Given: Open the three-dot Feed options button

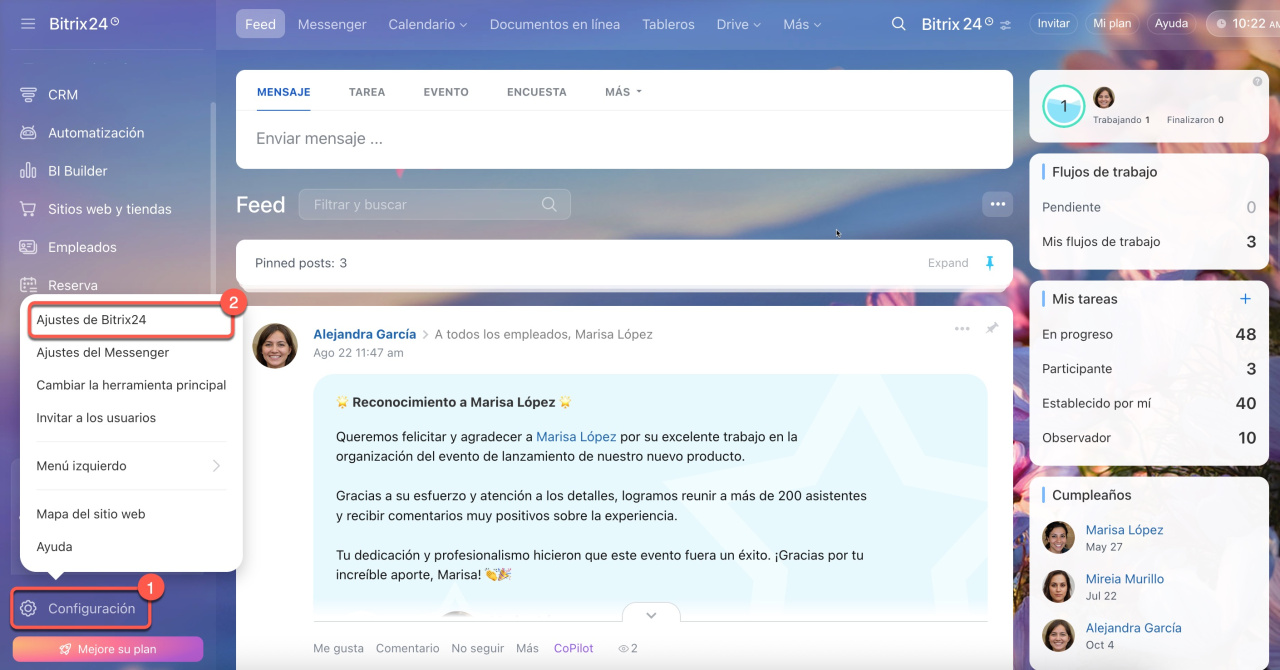Looking at the screenshot, I should click(997, 204).
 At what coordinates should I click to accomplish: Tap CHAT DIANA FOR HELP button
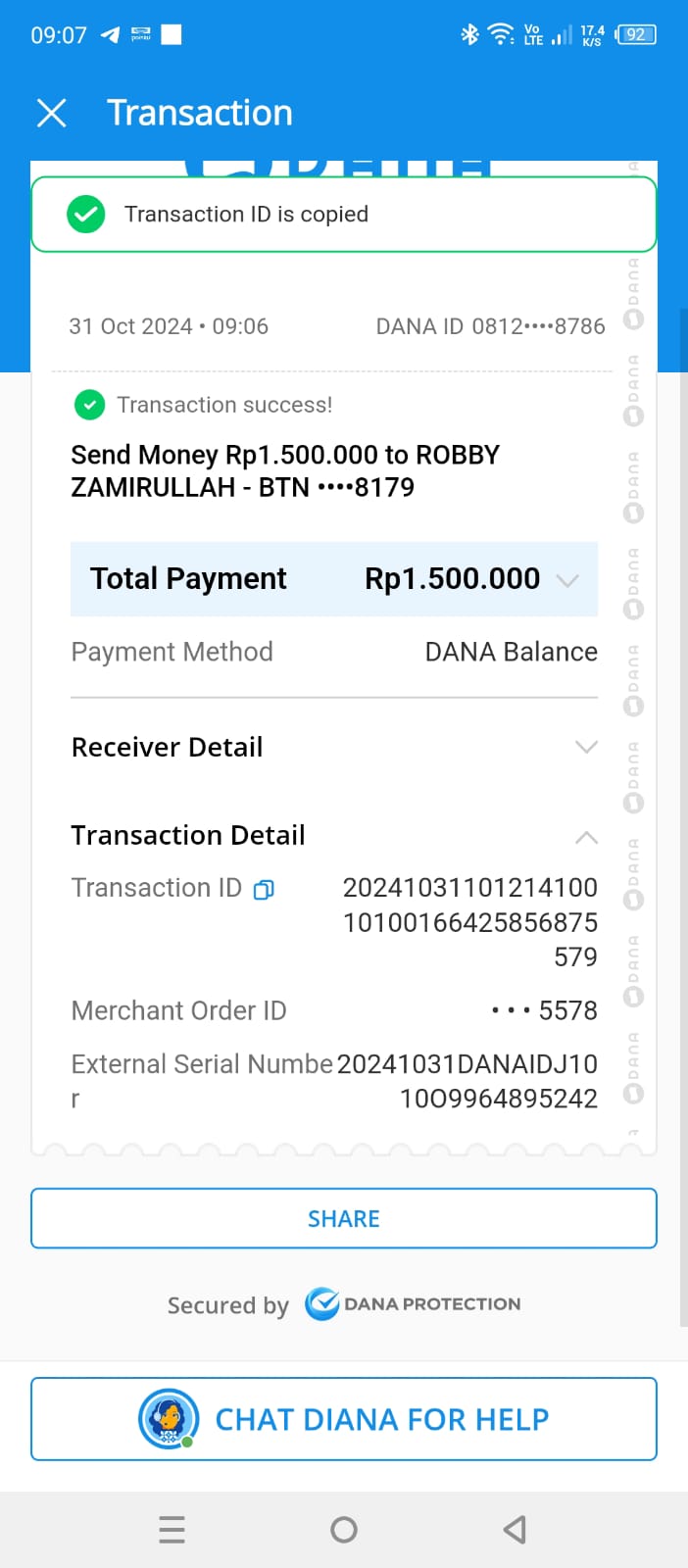coord(344,1418)
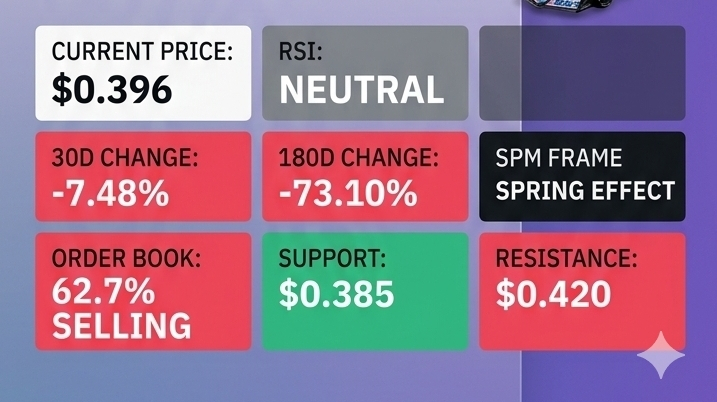Click the -73.10% change value

[348, 192]
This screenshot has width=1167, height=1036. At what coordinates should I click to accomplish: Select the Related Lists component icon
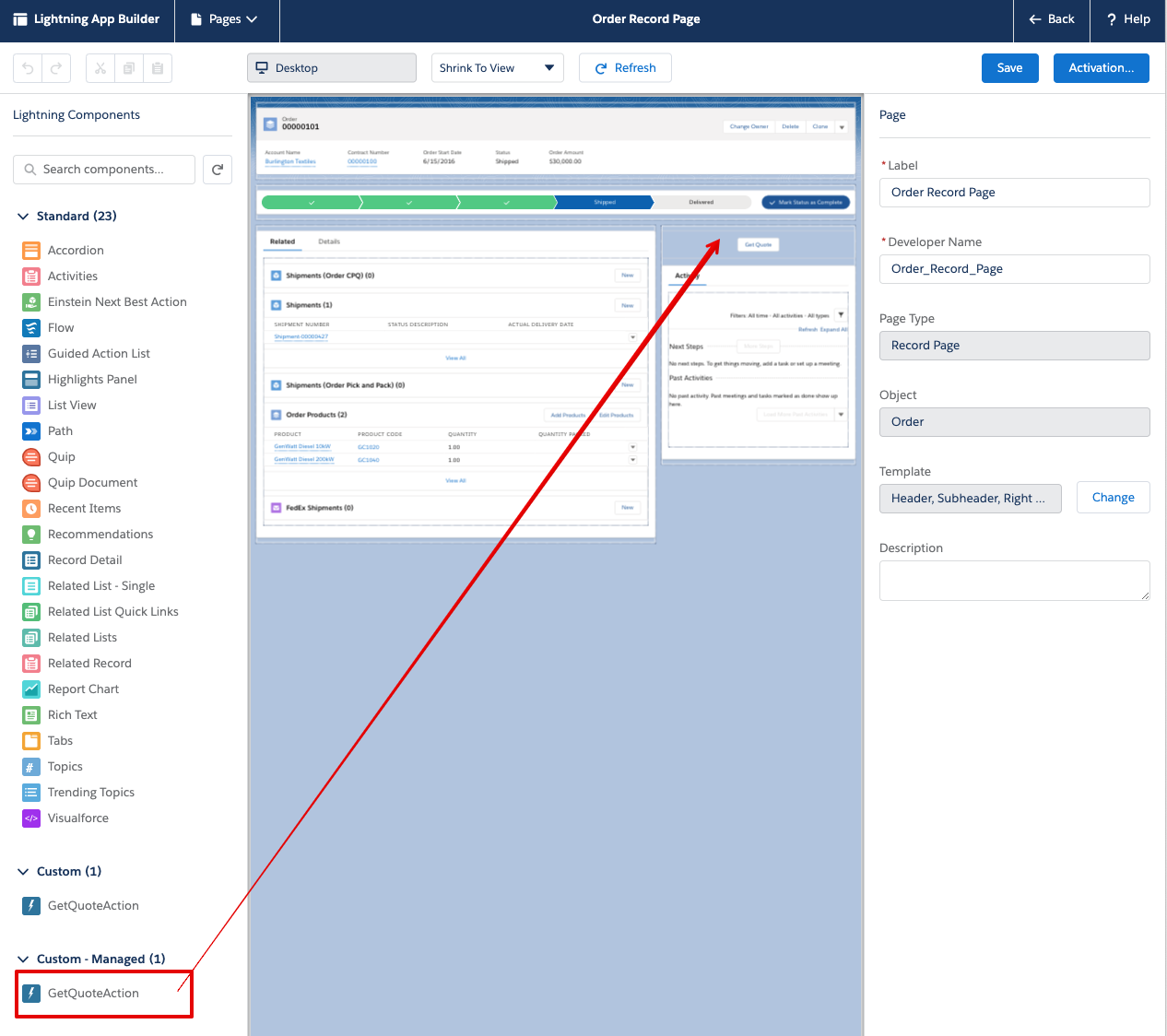click(x=30, y=637)
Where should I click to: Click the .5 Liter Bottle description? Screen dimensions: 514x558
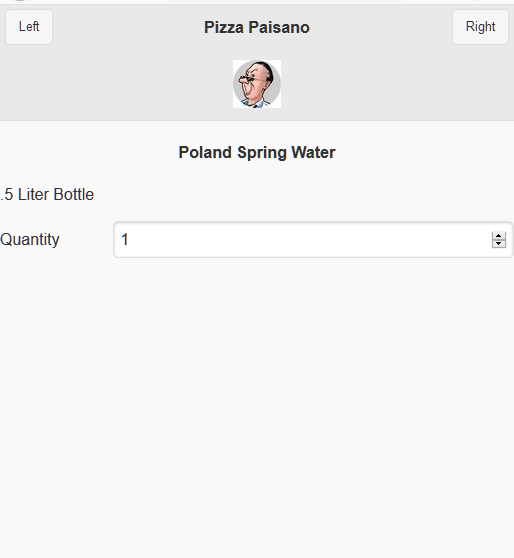[x=47, y=194]
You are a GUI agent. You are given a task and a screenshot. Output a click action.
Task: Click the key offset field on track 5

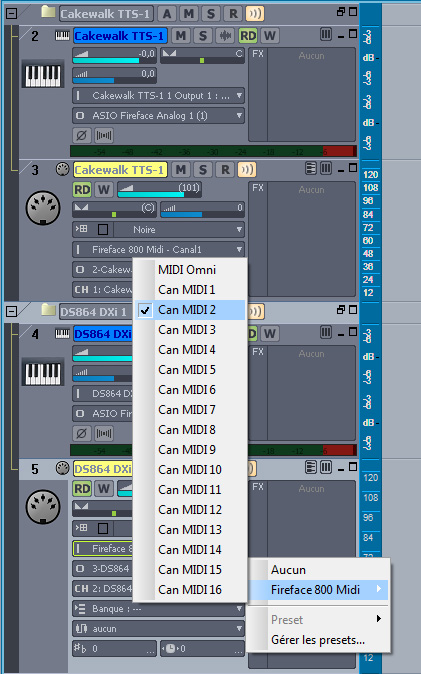tap(114, 648)
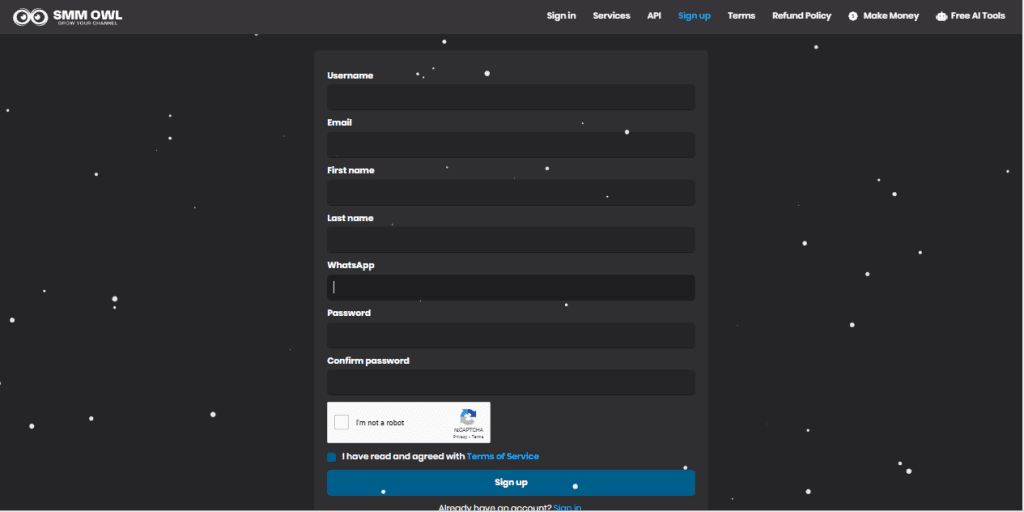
++++++++++++++++++++
Only the lines from the one holding "You are a GUI" to the last line of the entries above should be printed, exactly as they appear and with no pictures.

You are a GUI agent. You are given a task and a screenshot. Output a click action.
Task: Click the key offset field on track 5

tap(114, 648)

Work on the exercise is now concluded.